--- Start of Records supplied ---

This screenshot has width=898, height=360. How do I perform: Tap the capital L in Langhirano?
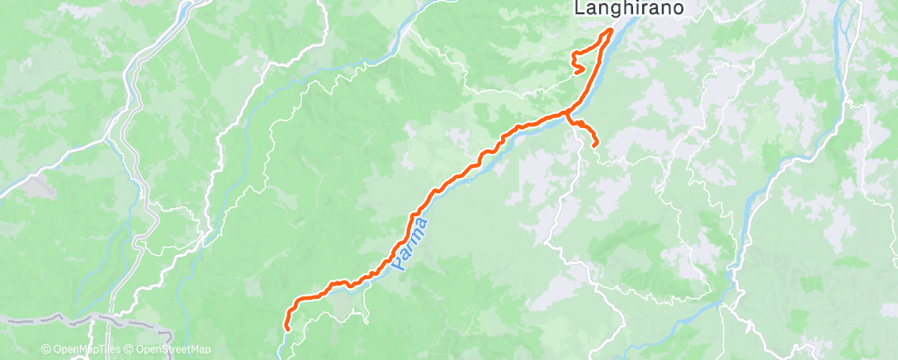579,8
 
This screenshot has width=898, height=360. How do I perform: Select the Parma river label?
410,244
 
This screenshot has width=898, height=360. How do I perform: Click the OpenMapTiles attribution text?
82,349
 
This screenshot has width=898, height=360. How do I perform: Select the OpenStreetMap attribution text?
169,349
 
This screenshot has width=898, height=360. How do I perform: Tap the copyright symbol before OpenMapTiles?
45,349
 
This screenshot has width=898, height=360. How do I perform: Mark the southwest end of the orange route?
286,328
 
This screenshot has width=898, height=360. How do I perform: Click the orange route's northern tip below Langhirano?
612,30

--- End of Records supplied ---

■ Written task
Rescale the entries above: rewrite every one of them in full, requests included, multiplying each coordinate in the answers by 0.6 and rounding to whole numbers (halves up), and leave every number in the requests unchanged. Leave the pictures out of your answer.

■ Correct answer
This screenshot has width=898, height=360. How do I perform: Tap the capital L in Langhirano?
347,5
 
This screenshot has width=898, height=360. How do I perform: Select the Parma river label?
246,146
 
This screenshot has width=898, height=360. How do I perform: Click the OpenMapTiles attribution text?
49,209
 
This screenshot has width=898, height=360. How do I perform: Select the OpenStreetMap attribution text?
101,209
 
This screenshot has width=898, height=360. How do I perform: Tap the copyright symbol before OpenMapTiles?
27,209
 
This screenshot has width=898, height=360. How do I perform: Mark the southwest end of the orange route?
172,197
 
This screenshot has width=898, height=360. How do I perform: Click the orange route's northern tip below Langhirano?
367,18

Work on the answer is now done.